I giocatori di scacchi si avvicinano al mondo degli scacchi perché amano la scacchiera e gli scacchi. Amano vederli, amano sentire l’odore del legno, amano tenerli fra le mani e giocarci. La scacchiera è l’ABC. Ovvio, è più dispendioso sia in termini economici che di tempo registrare come faccio io, ma vado assolutamente fiero del risultato finale e i miei lettori ne sono felici.

La Landing Page: Uno strumento potentissimo

La landing page (pagina di atterraggio) è la pagina web su cui atterra l’utente dopo aver cliccato su un link di testo o su di un banner. L’obiettivo della landing page è quello di trasformare l’utente in potenziale cliente. L’indice di efficienza della Landing viene chiamato CR, ovvero conversion rate. Più è alto questo indice e maggiori saranno i nostri guadagni.

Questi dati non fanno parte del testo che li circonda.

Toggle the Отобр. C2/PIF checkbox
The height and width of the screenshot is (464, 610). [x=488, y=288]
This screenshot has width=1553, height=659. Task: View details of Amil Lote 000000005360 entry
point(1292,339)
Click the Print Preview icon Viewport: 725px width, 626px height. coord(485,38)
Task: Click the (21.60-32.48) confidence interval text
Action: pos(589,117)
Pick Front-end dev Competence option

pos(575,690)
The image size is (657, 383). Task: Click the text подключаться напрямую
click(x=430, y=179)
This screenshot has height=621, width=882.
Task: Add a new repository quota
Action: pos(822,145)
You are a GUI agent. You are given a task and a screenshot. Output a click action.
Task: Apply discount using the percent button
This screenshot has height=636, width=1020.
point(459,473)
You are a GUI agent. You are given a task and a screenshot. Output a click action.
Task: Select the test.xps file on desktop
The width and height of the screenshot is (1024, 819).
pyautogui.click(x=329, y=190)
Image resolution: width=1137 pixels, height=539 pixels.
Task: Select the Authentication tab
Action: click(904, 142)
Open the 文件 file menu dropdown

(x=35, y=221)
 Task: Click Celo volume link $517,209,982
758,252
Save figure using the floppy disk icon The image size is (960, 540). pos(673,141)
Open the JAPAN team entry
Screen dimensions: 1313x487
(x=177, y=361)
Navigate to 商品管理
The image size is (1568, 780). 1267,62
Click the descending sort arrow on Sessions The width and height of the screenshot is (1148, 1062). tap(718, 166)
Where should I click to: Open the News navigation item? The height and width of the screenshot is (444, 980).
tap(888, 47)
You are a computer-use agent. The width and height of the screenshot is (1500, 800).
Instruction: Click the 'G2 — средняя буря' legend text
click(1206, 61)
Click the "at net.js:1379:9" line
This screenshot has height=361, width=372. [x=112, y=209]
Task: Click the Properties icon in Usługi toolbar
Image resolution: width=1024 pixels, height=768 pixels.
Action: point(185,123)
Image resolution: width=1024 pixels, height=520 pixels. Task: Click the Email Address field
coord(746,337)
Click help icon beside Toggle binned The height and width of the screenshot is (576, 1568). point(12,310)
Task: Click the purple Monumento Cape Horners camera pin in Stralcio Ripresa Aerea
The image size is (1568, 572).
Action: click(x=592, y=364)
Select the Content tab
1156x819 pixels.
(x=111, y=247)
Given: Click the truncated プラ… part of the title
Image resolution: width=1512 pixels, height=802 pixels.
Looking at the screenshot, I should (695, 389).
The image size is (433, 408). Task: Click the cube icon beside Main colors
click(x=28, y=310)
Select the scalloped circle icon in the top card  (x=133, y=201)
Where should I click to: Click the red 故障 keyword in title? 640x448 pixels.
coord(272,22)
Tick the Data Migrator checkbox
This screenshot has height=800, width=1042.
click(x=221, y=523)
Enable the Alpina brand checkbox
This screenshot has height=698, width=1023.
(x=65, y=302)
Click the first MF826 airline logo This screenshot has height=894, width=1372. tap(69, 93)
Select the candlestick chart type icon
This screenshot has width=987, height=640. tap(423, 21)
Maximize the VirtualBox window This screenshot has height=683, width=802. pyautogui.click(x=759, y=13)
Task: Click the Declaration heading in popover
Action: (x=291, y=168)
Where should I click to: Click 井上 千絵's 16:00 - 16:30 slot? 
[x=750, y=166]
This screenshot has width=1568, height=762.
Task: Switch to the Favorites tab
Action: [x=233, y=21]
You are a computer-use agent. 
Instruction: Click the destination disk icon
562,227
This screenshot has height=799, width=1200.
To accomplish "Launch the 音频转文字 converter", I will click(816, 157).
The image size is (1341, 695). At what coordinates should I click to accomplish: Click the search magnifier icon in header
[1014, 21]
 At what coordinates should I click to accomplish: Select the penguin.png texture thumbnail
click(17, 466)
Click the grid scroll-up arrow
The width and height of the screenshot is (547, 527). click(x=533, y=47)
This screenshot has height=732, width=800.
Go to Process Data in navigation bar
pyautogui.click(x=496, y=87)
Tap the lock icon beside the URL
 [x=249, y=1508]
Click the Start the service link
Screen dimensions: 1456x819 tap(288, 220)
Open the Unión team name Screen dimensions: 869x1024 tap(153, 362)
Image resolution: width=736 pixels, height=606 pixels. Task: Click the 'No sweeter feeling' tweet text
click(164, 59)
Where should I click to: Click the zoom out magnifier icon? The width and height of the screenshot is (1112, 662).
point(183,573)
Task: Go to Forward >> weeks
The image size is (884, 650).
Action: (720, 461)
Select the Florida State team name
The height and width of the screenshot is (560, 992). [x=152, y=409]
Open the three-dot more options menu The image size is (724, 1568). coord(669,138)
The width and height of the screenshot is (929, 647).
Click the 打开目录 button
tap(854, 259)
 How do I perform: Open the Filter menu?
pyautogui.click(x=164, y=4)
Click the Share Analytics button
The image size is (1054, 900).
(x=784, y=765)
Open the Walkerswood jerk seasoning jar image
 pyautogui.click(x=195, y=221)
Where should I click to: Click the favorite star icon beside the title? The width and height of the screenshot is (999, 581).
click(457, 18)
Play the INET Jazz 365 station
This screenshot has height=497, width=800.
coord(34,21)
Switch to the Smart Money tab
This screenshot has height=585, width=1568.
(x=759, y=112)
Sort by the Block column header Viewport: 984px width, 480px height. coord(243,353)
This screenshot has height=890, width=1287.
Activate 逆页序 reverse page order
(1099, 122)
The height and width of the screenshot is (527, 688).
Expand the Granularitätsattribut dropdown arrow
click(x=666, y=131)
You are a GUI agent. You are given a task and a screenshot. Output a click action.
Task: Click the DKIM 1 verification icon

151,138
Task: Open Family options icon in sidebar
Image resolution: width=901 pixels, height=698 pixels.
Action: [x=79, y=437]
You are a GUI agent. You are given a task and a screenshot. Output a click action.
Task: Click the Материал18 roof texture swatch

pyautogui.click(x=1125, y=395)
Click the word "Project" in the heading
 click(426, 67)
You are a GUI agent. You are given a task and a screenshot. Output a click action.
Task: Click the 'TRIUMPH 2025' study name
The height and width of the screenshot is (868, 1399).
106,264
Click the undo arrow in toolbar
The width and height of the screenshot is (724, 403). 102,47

Per aumentare questo indice è necessario che la landing page abbia questi requisiti:

  • La landing page deve avere un solo scopo. Questo può essere vendere un prodotto, raccogliere un indirizzo email e così via;
  • La landing page non deve contenere pubblicità né link che rimandino ad altre pagine;
  • La landing page deve contenere una forte call to action. È scientificamente provato che impartire un ordine è una tecnica persuasiva. D’altronde un certo Hitler ci ha forgiato un impero con questa tecnica;
  • La landing page deve rispondere a tutte le domande che il lettore si sta facendo nella sua testa in quel momento. Se risponderà a tutte le domande in modo esaustivo, molto probabilmente il lettore passerà all’acquisto;
  • La landing page deve essere elegante. Purtroppo (o per fortuna) è finita l’epoca delle landing page tamarre. Oggi ci sono plugin di wordpress eccezionali in grado di realizzare ottime landing page in poco tempo, come Optimizepress oppure Elementor (Gratuito in buona parte).